Teen motherhood 

There’s a lot of stigma and bullcrap around Miscarriage and even more about teen pregnancy. The fact my pregnancy and miscarriage occurred in my 18th year should not mean I feel desperate shame and embarrassment but it does. This embarrassment meant that I did not go to the doctors when the bleeding started. It meant that I went through it without the support I craved from my mother and grandmother. It also meant that every single time anyone says anything negative ever about teen pregnancy I feel this intense anger.

My age does not define how capable I am of caring for a child. 

I have a lot of experience with children and babies. I’m an aunt to 4 with one on the way. I am a trained Young Leader in scouting for kids from 6-18, I’m trained in first aid, I’m a qualified first responder. I know how to burp, feed, sooth and change a baby. I know more about child development than most mothers I know. I work with children with additional needs throughout my holidays at a forrest school. I am a reading mentor, I assist in year 7 classes and have babysat since I was 12.

I am not clueless, uneducated, irresponsible or unintelligent. That stereotyping is total rubbish. 

I am mature, responsible, I am not highly educated  (yet), but I had a reading age of 19+ at the age of ten. I’m not stupid. I was not careless, and anybody who tries to tell me that all teen pregnancies are wrong, disgusting or mistakes can go choke on their opinionated bigotry.

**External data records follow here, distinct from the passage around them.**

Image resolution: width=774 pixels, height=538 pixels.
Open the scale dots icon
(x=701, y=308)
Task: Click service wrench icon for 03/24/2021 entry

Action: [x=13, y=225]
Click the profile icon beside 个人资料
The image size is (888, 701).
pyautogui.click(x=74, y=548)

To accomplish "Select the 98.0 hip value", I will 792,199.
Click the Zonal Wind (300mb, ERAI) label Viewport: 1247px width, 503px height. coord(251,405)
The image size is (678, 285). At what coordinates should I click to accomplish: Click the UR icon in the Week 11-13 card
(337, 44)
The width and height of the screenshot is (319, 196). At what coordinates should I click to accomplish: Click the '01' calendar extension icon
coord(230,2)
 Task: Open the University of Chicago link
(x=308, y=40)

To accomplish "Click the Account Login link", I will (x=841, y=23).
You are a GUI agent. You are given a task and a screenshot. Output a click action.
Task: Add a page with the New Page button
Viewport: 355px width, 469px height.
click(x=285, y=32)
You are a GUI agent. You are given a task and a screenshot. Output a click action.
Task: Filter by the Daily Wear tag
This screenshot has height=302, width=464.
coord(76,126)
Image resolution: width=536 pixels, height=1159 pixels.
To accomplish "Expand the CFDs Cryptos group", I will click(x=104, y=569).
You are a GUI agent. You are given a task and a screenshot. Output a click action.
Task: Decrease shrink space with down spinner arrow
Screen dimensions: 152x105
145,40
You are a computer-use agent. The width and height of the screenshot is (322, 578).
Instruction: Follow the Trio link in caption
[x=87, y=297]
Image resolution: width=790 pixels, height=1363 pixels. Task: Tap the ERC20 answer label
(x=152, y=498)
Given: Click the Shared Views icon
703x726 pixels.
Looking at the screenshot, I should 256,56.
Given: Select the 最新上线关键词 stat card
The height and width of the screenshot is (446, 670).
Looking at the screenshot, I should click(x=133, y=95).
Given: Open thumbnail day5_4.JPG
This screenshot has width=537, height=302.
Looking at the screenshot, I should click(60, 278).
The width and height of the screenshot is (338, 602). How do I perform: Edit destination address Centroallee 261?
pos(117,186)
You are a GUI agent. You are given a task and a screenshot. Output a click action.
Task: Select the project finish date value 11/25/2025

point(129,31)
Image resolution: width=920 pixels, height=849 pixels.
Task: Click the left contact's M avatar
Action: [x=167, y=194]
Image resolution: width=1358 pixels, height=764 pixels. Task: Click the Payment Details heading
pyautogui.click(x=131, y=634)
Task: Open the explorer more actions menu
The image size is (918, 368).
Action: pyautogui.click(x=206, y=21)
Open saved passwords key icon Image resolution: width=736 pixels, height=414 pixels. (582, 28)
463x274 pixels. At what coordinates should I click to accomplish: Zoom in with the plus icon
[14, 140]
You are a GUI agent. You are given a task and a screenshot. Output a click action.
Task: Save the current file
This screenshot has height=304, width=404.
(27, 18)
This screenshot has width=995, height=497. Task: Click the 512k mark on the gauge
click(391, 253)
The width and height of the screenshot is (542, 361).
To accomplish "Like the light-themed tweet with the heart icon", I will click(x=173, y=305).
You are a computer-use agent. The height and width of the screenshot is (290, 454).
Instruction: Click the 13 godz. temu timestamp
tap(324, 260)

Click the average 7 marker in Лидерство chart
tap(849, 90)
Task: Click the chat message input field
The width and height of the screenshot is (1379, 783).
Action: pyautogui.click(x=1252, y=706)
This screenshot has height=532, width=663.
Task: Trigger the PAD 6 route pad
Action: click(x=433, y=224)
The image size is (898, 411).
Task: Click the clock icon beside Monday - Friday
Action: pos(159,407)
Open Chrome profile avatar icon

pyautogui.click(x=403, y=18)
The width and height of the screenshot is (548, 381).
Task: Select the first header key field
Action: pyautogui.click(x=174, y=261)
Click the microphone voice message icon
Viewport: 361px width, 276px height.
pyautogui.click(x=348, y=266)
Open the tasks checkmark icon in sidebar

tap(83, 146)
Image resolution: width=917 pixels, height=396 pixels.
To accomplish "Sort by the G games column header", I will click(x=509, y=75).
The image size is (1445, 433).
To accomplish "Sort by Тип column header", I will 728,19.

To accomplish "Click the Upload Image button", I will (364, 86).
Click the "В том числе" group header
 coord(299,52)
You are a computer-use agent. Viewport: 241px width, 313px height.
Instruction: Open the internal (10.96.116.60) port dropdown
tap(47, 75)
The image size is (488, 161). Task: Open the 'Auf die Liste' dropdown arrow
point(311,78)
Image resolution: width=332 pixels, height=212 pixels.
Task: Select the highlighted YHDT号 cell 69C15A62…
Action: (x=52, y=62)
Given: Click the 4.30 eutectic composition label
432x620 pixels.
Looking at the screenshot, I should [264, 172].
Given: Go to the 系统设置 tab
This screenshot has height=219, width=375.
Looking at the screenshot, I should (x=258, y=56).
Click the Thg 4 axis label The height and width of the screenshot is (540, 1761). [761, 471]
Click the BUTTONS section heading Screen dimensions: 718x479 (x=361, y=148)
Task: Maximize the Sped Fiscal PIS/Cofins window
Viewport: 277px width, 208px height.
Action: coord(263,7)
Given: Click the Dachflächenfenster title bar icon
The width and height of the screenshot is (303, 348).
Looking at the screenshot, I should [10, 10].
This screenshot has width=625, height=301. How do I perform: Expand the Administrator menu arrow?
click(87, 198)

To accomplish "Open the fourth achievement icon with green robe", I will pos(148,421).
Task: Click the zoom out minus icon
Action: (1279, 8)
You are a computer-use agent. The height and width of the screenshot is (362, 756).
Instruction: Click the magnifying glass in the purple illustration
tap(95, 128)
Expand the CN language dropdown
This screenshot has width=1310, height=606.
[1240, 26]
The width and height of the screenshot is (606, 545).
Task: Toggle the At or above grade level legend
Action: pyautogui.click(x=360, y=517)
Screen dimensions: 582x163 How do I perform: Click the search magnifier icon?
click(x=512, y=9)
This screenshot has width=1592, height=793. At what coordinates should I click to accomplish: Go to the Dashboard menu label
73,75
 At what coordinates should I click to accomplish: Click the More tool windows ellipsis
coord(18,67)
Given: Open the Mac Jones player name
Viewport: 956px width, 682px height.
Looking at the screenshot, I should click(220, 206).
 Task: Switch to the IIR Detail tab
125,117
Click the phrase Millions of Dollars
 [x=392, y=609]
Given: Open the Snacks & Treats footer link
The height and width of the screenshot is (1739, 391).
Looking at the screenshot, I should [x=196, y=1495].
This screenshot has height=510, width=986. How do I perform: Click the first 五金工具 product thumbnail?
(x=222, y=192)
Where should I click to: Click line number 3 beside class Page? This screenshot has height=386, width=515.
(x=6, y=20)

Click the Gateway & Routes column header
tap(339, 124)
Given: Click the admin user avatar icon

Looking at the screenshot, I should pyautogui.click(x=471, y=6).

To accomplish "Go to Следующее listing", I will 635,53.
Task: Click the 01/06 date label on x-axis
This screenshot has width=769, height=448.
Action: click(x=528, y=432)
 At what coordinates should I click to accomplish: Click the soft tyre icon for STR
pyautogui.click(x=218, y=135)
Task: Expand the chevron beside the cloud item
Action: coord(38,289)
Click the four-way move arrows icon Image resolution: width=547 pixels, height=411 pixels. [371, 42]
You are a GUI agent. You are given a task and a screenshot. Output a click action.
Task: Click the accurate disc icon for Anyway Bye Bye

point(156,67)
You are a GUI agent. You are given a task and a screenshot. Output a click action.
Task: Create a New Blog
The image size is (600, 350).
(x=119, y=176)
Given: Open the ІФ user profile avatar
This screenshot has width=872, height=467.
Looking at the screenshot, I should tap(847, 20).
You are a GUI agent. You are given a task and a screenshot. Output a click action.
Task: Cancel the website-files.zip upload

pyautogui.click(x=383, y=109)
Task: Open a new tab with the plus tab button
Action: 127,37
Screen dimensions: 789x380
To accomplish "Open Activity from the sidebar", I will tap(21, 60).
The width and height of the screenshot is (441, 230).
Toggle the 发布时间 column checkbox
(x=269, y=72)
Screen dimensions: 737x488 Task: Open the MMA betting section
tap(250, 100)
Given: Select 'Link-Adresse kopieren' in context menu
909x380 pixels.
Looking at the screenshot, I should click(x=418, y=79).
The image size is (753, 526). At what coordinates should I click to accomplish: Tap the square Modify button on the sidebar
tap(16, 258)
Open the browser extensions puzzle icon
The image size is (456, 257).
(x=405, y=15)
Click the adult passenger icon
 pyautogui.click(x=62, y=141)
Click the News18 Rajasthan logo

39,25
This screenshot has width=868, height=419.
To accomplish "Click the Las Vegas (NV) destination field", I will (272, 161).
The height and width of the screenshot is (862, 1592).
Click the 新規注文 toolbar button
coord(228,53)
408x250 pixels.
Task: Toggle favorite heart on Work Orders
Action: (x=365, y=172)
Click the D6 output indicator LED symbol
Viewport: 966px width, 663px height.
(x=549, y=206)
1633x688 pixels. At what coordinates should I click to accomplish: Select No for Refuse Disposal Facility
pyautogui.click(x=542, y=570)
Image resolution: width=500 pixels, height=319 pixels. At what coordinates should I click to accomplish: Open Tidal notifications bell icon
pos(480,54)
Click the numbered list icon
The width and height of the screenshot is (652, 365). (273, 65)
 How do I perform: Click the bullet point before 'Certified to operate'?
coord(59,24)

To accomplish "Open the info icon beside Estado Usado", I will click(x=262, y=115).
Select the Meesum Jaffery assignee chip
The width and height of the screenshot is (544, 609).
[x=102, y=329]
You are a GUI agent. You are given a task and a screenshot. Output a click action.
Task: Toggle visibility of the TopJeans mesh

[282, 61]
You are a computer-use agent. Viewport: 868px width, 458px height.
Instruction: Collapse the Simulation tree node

So if you’re on this site, and you’re in the same boat as me, or you were or your daughter is, the last thing any young mother needs to hear is that ‘it’s a shame’, or that she’s a slut. (I have been with my partner for 5 years this April, yet if I was to have a 24 week pregnant belly at school that is exactly what people would be calling me right now.)

Even my ‘sister in law’ who’s pregnant at 20 is getting a whole lot of this negativity and she lives independently with a stable job. The stigma doesn’t revolve around age, or the teen years really. It revolves around the outdated patriarchal idea that to have babies you have to be married and settled. Newsflash. Nature does what she wants, babies don’t magicaly only occour only when you take your vows, so we should all stop pretending like this is some kind of unnatural phenomenon. 

Things they need to hear are:

  • We are here for you
  • You are not alone
  • We still love you
  • What can we do to help?
  • Do you know your options? ‘What do YOU want to do?’. It is not your decision to make, so don’t push your opinion.
  • Do you need help getting to the doctors etc…

If things with the pregnancy don’t go as expected for christs sake please don’t ever. Ever. Say that it was for the best. Don’t you dare. 

Offer comfort, not platitudes. 

  • Hug her.
  • Let her cry
  • Give her time and space to grieve, don’t put a time limit on it.
  • Don’t hush it up because you’d rather it stayed a secret. That won’t help her, and this isn’t the 1950’s.